Rising mortgage rates may likely soon set the scene for the home market in 2019,” said Aaron Terrazas, senior economist at Zillow. “They will affect everybody, driving up costs for home buyers and creating more demand for rentals. Even current homeowners may start to feel locked in their mortgage rates.”

Zillow anticipates mortgage rates will reach about 5.8 percent and home values will increase by 3.79 percent in 2019.

National Association of Home Builders

After a strong start last year, home-builder confidence fell to the lowest level in more than three years from the end of 2018. Several of the significant home builders downgraded their sales or orders forecasts for 2019.

“The market has slowed,” said Robert Dietz, chief economist for the National Association of Home Builders. “We’ve revised our forecast down.”

Builders face significant head storms because of the”five Ls” — labor, lots, laws, financing and timber.
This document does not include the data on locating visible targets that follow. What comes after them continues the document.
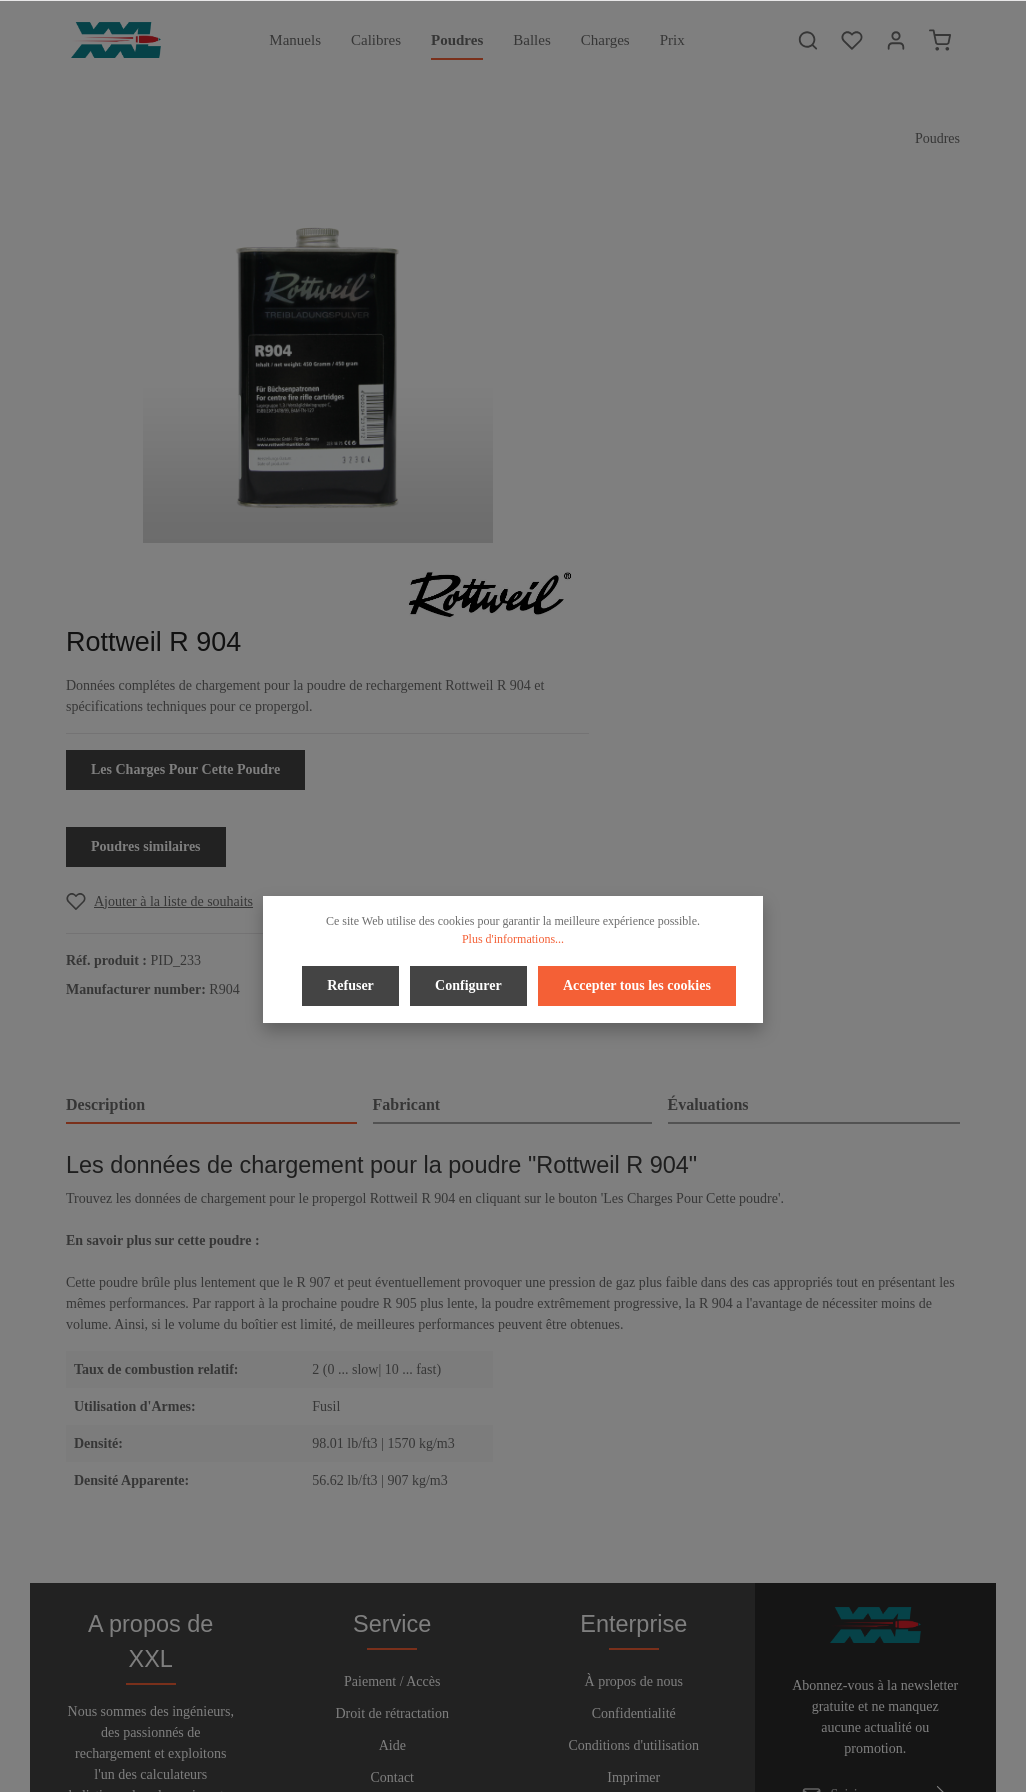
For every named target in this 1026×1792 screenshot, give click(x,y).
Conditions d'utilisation (634, 1430)
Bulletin (392, 1494)
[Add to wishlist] (704, 556)
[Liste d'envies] (852, 40)
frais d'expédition (740, 1765)
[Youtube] (532, 1720)
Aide (392, 1430)
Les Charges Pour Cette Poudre (730, 424)
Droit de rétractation (392, 1398)
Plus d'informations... (513, 939)
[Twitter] (498, 1720)
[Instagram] (563, 1720)
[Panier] (940, 40)
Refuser (353, 983)
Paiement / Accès (392, 1366)
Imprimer (633, 1462)
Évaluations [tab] (708, 759)
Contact (392, 1462)
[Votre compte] (896, 40)
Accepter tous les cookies (634, 983)
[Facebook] (465, 1720)
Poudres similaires (691, 501)
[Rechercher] (808, 40)
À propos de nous (634, 1366)
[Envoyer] (941, 1480)
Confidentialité (634, 1398)
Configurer (468, 983)
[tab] (211, 761)
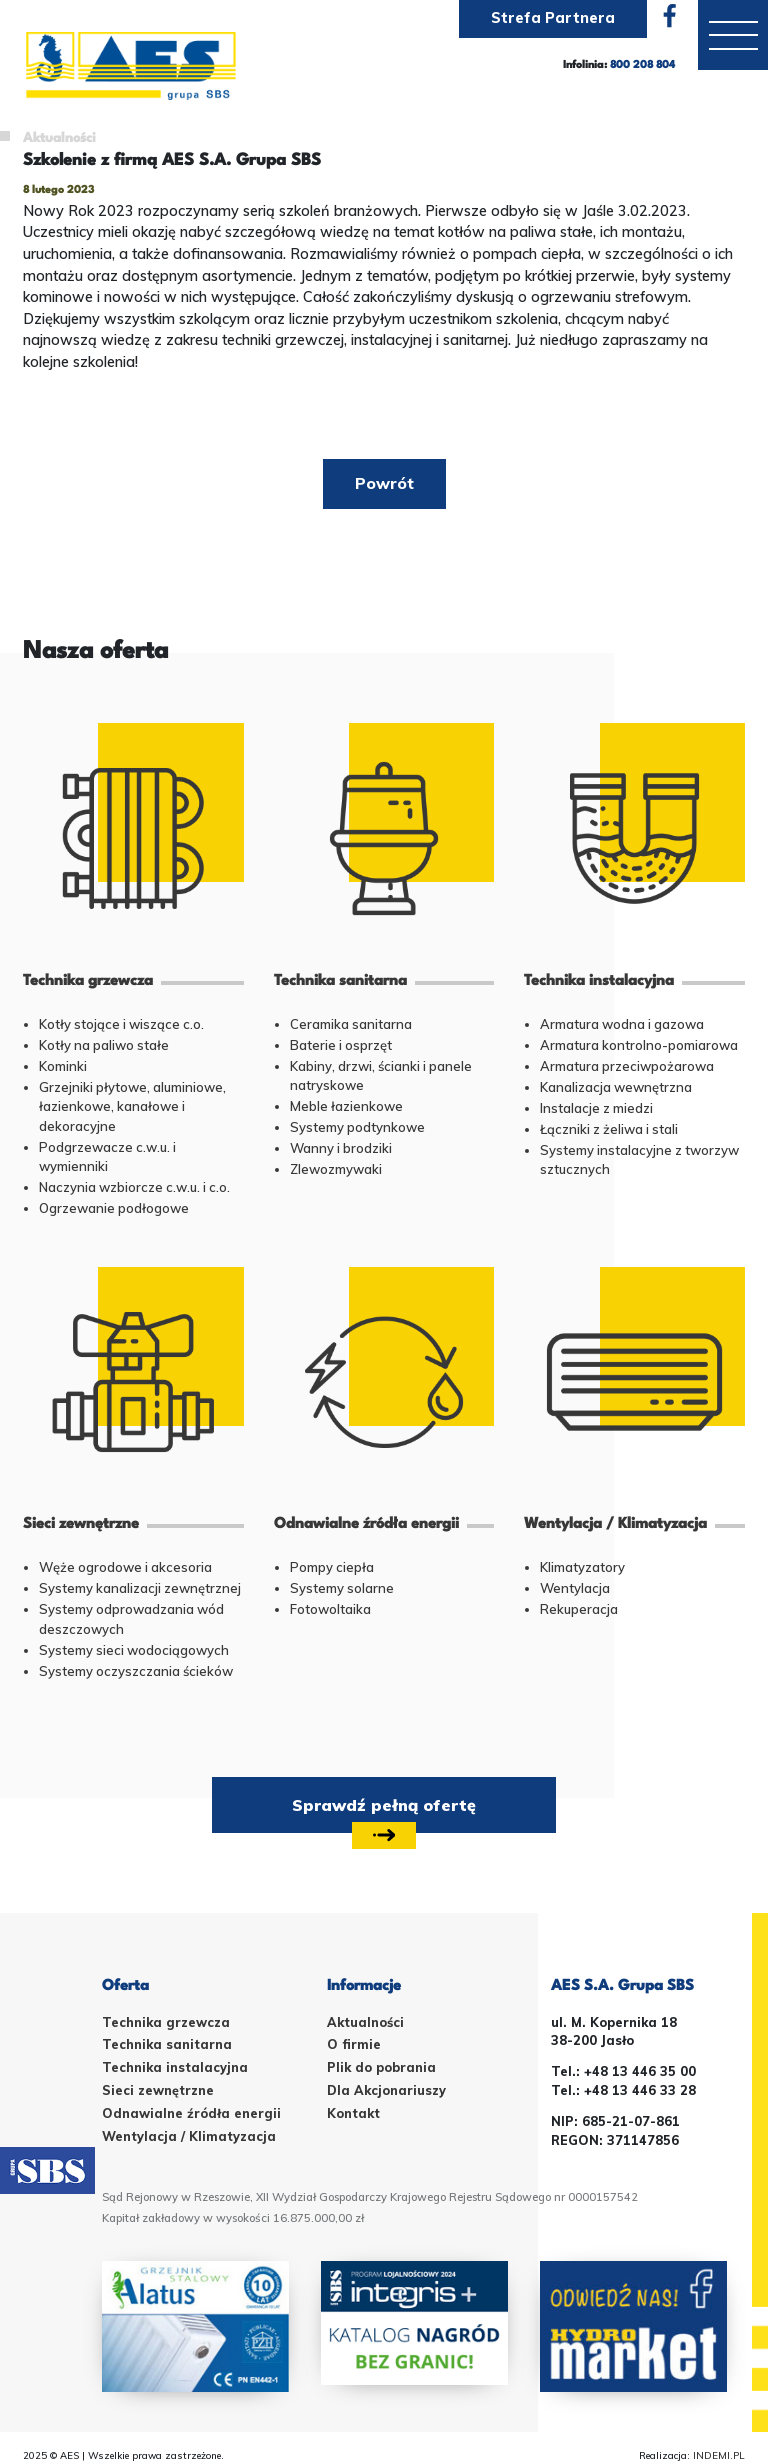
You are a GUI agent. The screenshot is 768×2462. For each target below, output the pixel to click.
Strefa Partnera (553, 18)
A labor shortage, lack of buildable lots, onerous regulations, rigorous funding and tariffs on materials such as lumber have increased their prices, says Dietz.

NAHB predicts new-home sales are going to be around 628,000, the same as in 2018. Single-family structure, including for-sale and not-for-sale homes, will increase nearly 2 percent from 2018 to around 900,000 units. Based on demographics, that’s 200,000 to 300,000 less than the market can absorb and well below the average number of starts pre-housing crash.

Builders have taken a great deal of heat for not building enough homes or constructing primarily luxury homes. But Dietz said there has been an uptick in townhouse structure, a more affordable single-family option.

“The market has been moving away from higher-end, higher-priced, larger homes over the last a couple of years into more entry level,” he said. “Our surveys show we have gone from a new building market that had been less than 20 percent dedicated to first-time home buyers now closer to 30 percent, which is nearer to historic standards.”

Mortgage Bankers Association

The Mortgage Bankers Association expects moderate growth in home purchase mortgage originations, together with refinance quantity continued to decrease. It anticipates the 30-year fixed-rate mortgage will level out at a 5.1 percent.

“The supply of homes for sale and lack of affordability continue to be challenges for the home market,” composed MBA economists Michael Fratantoni and Joel Kan.”Despite the anticipated cool down in economic development, we anticipate that housing demand will remain strong, mortgage rates will soon stabilize, wage growth will likely increase and home price growth will moderate, providing favorable conditions for growth in the home purchase market.”


Greg McBride, Bankrate.com’s chief financial analyst, predicts the 30-year fixed rate will probably pass 5.25 percent before going into a swoon late in the year to finish around 4.35 percent.

As the Federal Reserve dismisses its balance sheet and pushes upward short-term interest rates, HELOCs (home equity line of credit) might be affected because many are tied to the prime rate, that follows the Fed’s benchmark rate.

“Each rate increase means the minimum payment on a $30,000 home-equity line increases by $6,” McBride said. “I expect the Fed to raise rates twice next year, bringing the increase in minimum payments to $12.50 per month by year end.”

HELOC rates will rise and then flatten , McBride said. He expects the average HELOC rate to reach 6.85 percent from the end of 2019.